*Por Flávio Carvalho

Comisions Obreres de Catalunya, em Barcelona, será a sede da primeira assembleia da Frente Internacional de Brasileiros (Fibra) que moram no exterior. O encontro pretende fortalecer os objetivos de resistência ao golpe contra os direitos humanos no Brasil.

Na Catalunha, brasileiras (principalmente, devido a forte presença feminina, tanto qualitativa quanto quantitativa) estão organizadas em diversos coletivos como as Brasileiras contra o Fascismo e Amig@s da Democracia, entre outras. Também em organizações como o Coletivo Brasil Catalunha, que esteve presente no Encontro da Fibra, realizado mês passado em Berlim.

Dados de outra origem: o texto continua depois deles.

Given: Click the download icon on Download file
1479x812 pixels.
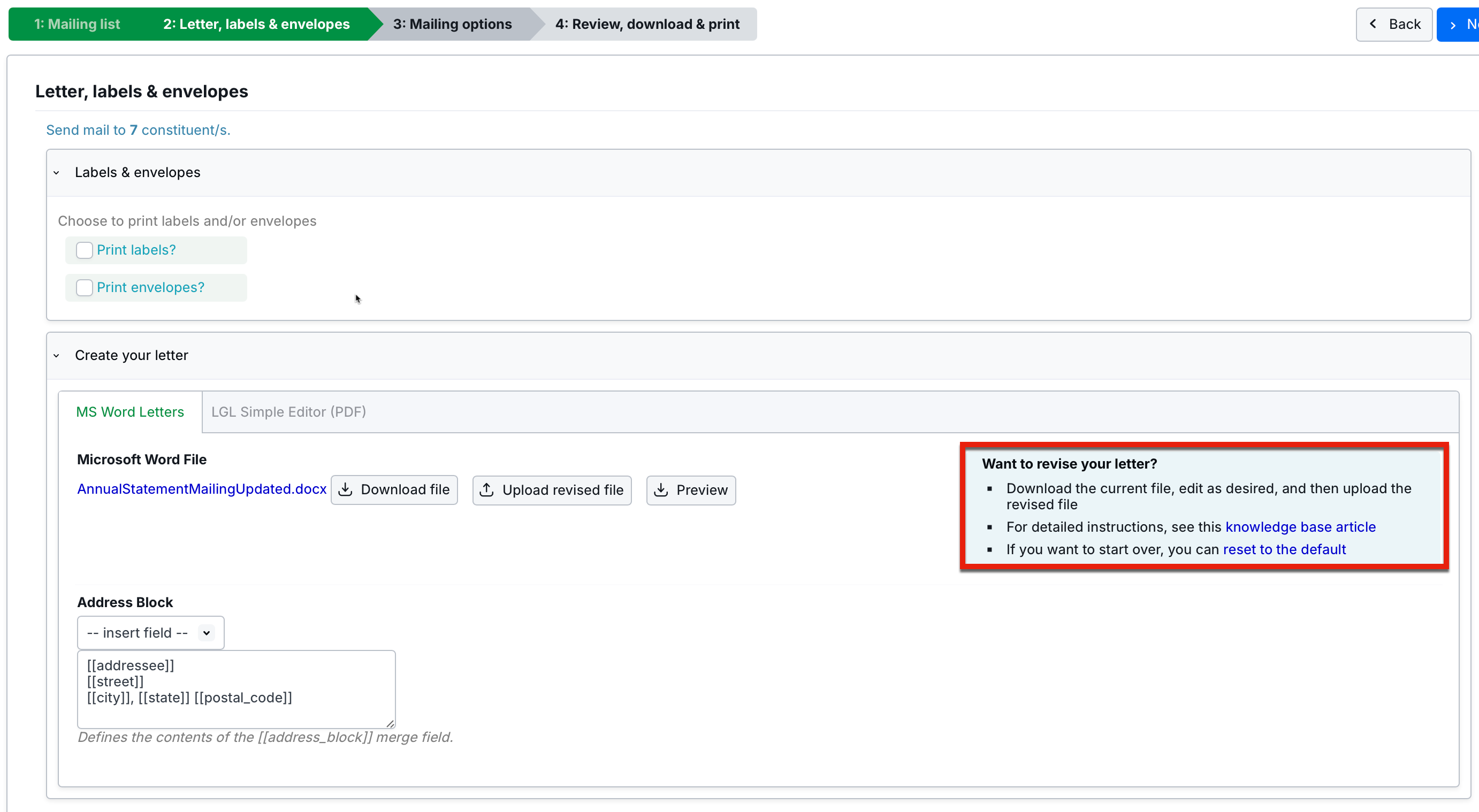Looking at the screenshot, I should 346,489.
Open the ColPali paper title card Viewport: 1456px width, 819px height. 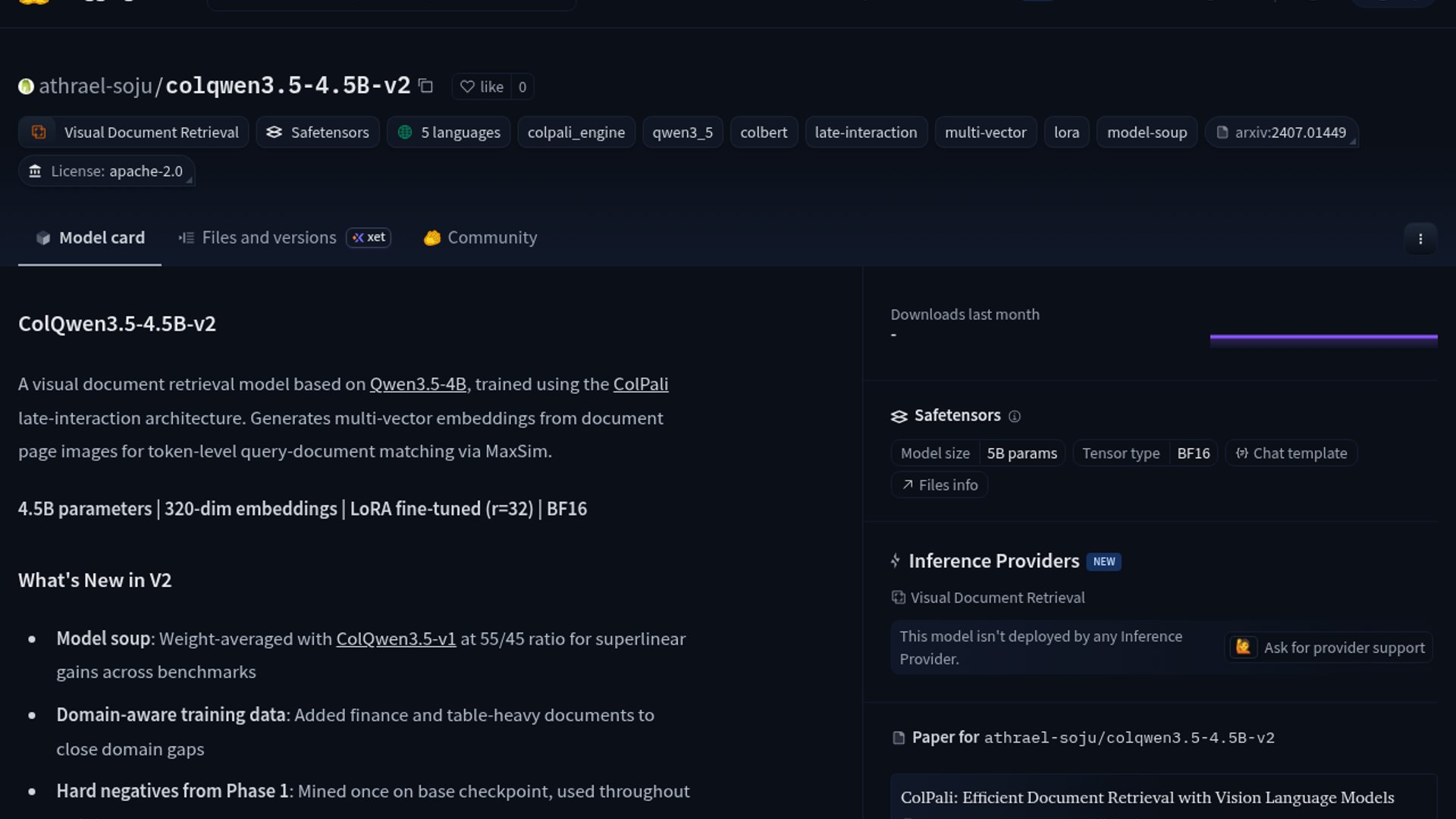(1147, 798)
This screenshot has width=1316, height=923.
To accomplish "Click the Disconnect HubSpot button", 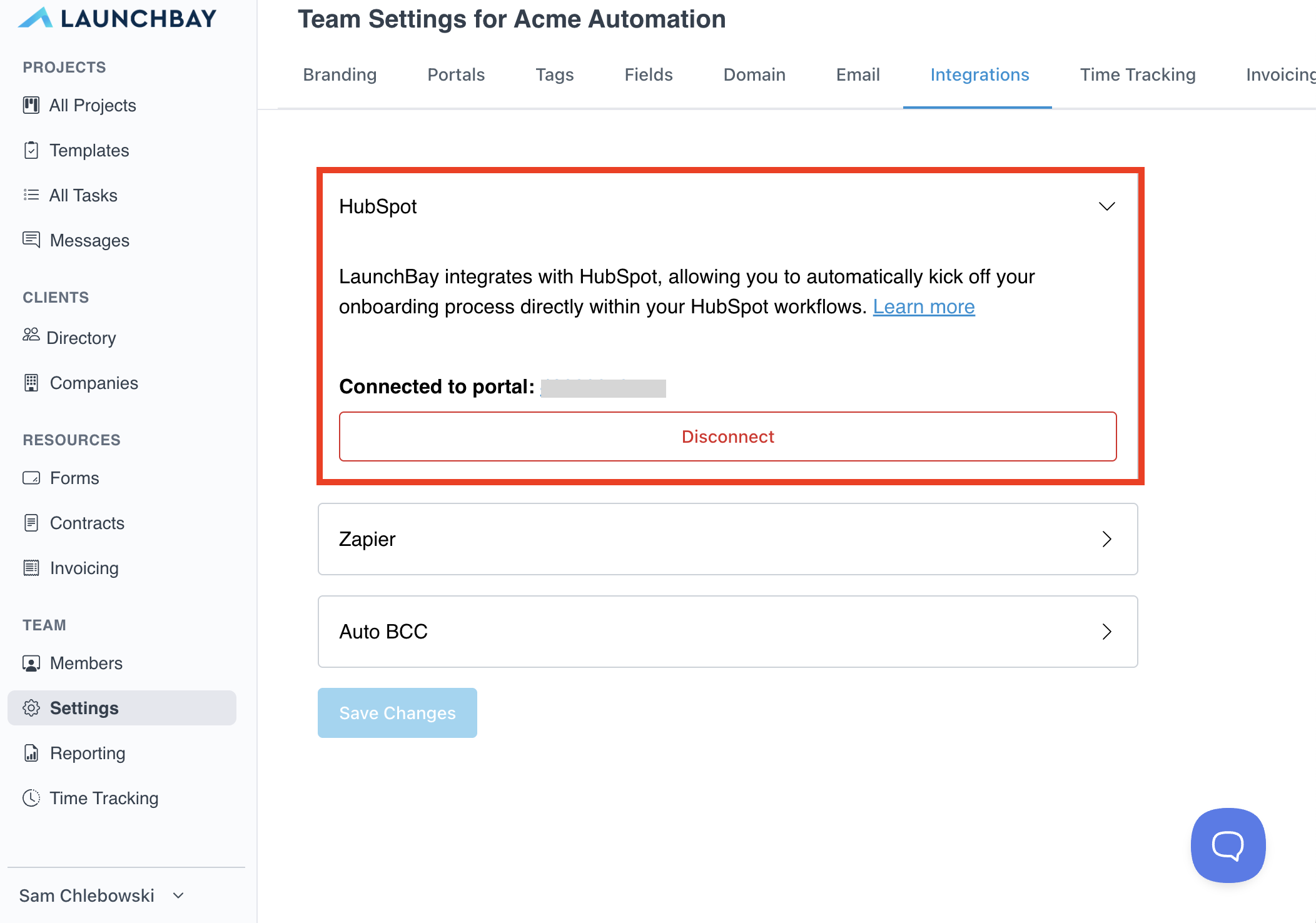I will pos(727,436).
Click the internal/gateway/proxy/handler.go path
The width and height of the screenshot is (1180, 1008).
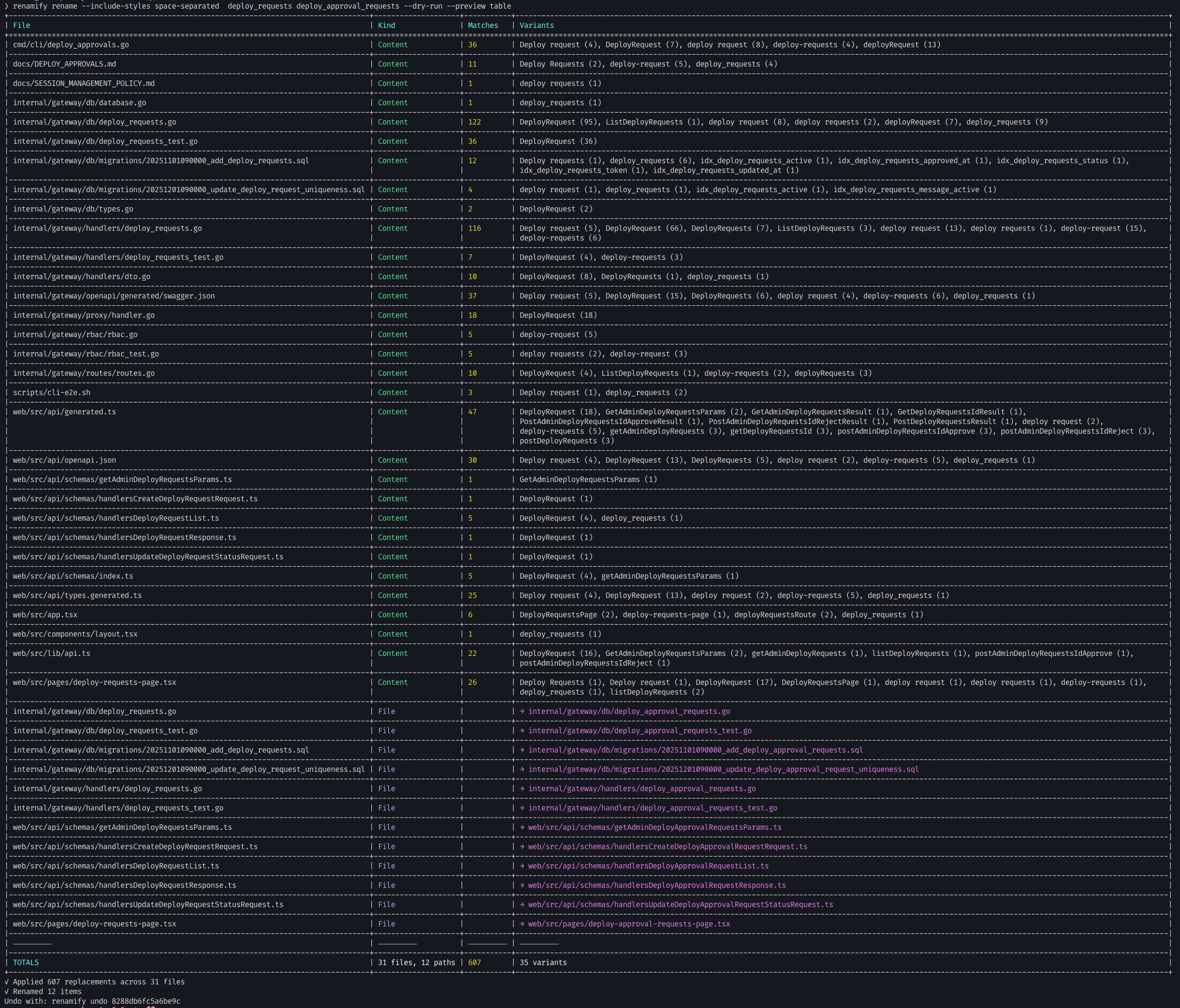83,316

Não é a toa que a Catalunha, pelo seu nível de organização política, elegeu a primeira deputada brasileira para o Parlamento Espanhol (Maria Dantas), já havia elegido a primeira vereadora brasileira (Katia Juncks) e que o Conselho de Cidadania elegeu uma totalidade de mulheres, a maioria delas vinculada aos mesmos processos sociais e culturais que estarão reunidos no próximo sábado (21) na sede da mais importante central sindical catalã.

Este encontro, em resposta e continuidade às deliberações do mencionado encontro de Berlim, possui o objetivo de estabelecer uma agenda unificada de ações estratégicas de organização e denúncia sobre as atuais políticas da ultradireita brasileira. Por não ser um encontro fechado apenas para brasileiros – o transnacionalismo e a interculturalidade são práticas, mais que conceitos – esperam-se a presença de cidadãos não brasileiros, preocupados, principalmente, com a situação da Amazônia.

De fato, os mais recentes atos públicos em defesa da Amazônia foram promovidos por iniciativa de organizações catalãs, em Barcelona. O maior deles, em frente ao Consulado do Brasil, fechou o trânsito em uma das mais importantes avenidas, a Diagonal.

Sem dúvida, o maior desafio na construção do que os organizadores chamam de “Unidade na Diversidade”, são as pautas políticas desde uma perspectiva de solidariedade internacional. Constituiu-se recentemente o Comitê Lula Livre – Barcelona e desde muitos anos existe um movimento histórico chamado Comitê de Apoio ao MST em Barcelona.

Também na questão cultural, entendendo a cultura como um dos mais importantes elementos de transformação da sociedade, Barcelona – uma das principais capitais culturais da Europa – sediou, recentemente, um dos mais importantes festivais (o Dia do Brasil) e o Ciclo de Mulheres, organizado pela Assembleia de Mulheres Brasileiras contra o Fascismo, que promove atividades de êxito, a cada semana – envolvendo mulheres catalãs, latino-americanas de outras nacionalidades. Enquanto isso, o pioneiro livro escrito em português sobre o processo de independência da Catalunha, da jornalista Taíza Brito, já é considerado uma importante referência literária sobre esse tema, no nosso idioma.

A grande questão diz respeito à coerência, por exemplo, na denúncia de golpes políticos como a estratégia do Lawfare: a direita e a ultradireita acionando o poder judicial para promover prisões políticas em qualquer parte do mundo – na Catalunha, no Brasil ou na Turquia . Quais serão as atuais pautas políticas com maior capacidade de criar consenso? Como sair do (já difícil) consenso para uma ação efetiva, não somente conceitual, de defesa da democracia no Brasil?

Tudo isso, por parte dos brasileiros na Catalunha, em meio ao inegável conflito catalão com o Estado Espanhol e às vésperas de uma sentença política – sobre os presos de ideias independentistas – que pretende esquentar o outono europeu. Como respeitar cada contexto, o brasileiro e o catalão – cada qual com suas particularidades – e ao mesmo tempo articular a solidariedade internacional em um país, a Espanha, que hoje possui boa parte da sua economia comprometida com os vínculos econômicos de suas grandes empresas presentes no Brasil?

“Odeio os indiferentes”, dizia Bertold Brecht.